En bref : France

Altesses et «premières dames» lancent un appel en faveur d’une mobilisation contre l’exploitation sexuelle des enfants.

Image de l'UNICEF
© UNICEF/2007/Harle
De gauche à droite : Suzanne Mubarak, « première dame » d’Egypte, Sa Majesté la reine Silvia de Suède, Bernadette Chirac, « première dame » de France, Sa Majesté la reine Paola de Belgique et Lyudmila Putina, « première dame de Russie », lors de la réunion du comité d’honneur à Paris.

Par Mélusine Harlé

PARIS, France, 18 janvier 2007 – Altesses royales et « premières dames » venues du monde entier ont lancé un appel en faveur d’une mobilisation internationale contre l’exploitation des enfants lors d’une journée d’entretiens qui s’est déroulée hier au Palais présidentiel de l’Elysée.

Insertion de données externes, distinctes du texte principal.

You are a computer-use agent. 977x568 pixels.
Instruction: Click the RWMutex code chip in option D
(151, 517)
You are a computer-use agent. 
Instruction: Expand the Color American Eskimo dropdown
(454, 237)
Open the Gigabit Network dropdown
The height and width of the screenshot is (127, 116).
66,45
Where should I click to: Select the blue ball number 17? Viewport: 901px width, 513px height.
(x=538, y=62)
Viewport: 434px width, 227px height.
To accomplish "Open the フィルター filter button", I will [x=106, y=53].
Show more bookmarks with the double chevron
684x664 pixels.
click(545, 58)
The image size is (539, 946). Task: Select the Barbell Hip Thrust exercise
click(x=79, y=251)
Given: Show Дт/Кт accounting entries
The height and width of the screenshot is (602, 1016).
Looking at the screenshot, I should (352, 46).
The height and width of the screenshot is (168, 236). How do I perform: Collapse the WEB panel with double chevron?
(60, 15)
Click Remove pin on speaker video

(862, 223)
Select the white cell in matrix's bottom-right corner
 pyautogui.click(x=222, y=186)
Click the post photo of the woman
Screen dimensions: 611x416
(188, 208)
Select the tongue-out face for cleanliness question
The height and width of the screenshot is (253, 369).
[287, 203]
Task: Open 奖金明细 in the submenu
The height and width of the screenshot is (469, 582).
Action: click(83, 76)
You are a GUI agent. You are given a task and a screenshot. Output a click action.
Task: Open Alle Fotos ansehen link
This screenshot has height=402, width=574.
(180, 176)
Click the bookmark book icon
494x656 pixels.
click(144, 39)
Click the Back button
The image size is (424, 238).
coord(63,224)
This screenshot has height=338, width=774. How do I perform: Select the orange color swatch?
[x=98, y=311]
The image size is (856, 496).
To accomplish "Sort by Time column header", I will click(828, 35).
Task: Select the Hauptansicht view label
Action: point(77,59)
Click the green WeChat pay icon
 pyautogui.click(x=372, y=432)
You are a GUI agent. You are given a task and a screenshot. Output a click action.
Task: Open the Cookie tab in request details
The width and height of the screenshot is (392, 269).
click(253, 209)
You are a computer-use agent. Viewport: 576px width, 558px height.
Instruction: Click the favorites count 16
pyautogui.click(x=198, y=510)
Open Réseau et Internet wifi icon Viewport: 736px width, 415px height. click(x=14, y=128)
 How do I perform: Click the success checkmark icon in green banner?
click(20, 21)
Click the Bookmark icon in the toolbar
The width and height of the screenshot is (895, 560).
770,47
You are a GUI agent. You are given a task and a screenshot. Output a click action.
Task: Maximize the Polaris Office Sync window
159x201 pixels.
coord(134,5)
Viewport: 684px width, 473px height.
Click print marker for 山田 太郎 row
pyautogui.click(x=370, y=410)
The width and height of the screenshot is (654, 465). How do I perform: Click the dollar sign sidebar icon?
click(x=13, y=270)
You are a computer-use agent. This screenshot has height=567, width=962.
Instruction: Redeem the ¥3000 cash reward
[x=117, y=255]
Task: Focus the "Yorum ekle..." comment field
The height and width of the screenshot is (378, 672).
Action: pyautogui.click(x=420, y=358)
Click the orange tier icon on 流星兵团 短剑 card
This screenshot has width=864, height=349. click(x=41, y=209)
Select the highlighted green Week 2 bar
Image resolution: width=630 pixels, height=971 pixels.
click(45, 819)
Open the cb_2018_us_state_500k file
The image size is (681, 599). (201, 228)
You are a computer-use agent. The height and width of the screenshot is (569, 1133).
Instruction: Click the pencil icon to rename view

Bernadette Chirac, l’épouse du Chef de l’Etat, accueillait la première réunion du comité d’honneur du Centre international pour les enfants disparus ou exploités (ICMEC). Son époux Jacques Chirac, le Prix Nobel de la Paix Elie Wiesel et diverses personnalités ont assisté à cette rencontre. 

« Il est de notre devoir d’appeler à une mobilisation massive des gouvernements, des OGN, des entreprises et des citoyens du monde entier afin que l’enfance reste l’âge de l’innocence et des promesses d’avenir et non pas une période de souffrance et de tristesse », a déclaré Bernadette Chirac au début de la réunion.

La « première dame » de France était également entourée de Sa Majesté la reine Silvia de Suède, Sa Majesté la reine Paola de Belgique, la « première dame » d’Egypte Suzanne Mubarak, la « première dame » des Etats-Unis Laura Bush, la « première dame » russe Lyudmila Putina ainsi que l’épouse du président de la commission européenne, Maria Margarita Souza Uva Barroso.

Retrouver les enfants disparus

Environ deux millions d’enfants font chaque année l’objet de trafics transfrontaliers. Lors de la réunion, le comité d’honneur s’est exprimé sur ce qui pouvait être fait pour protéger les enfants contre les enlèvements.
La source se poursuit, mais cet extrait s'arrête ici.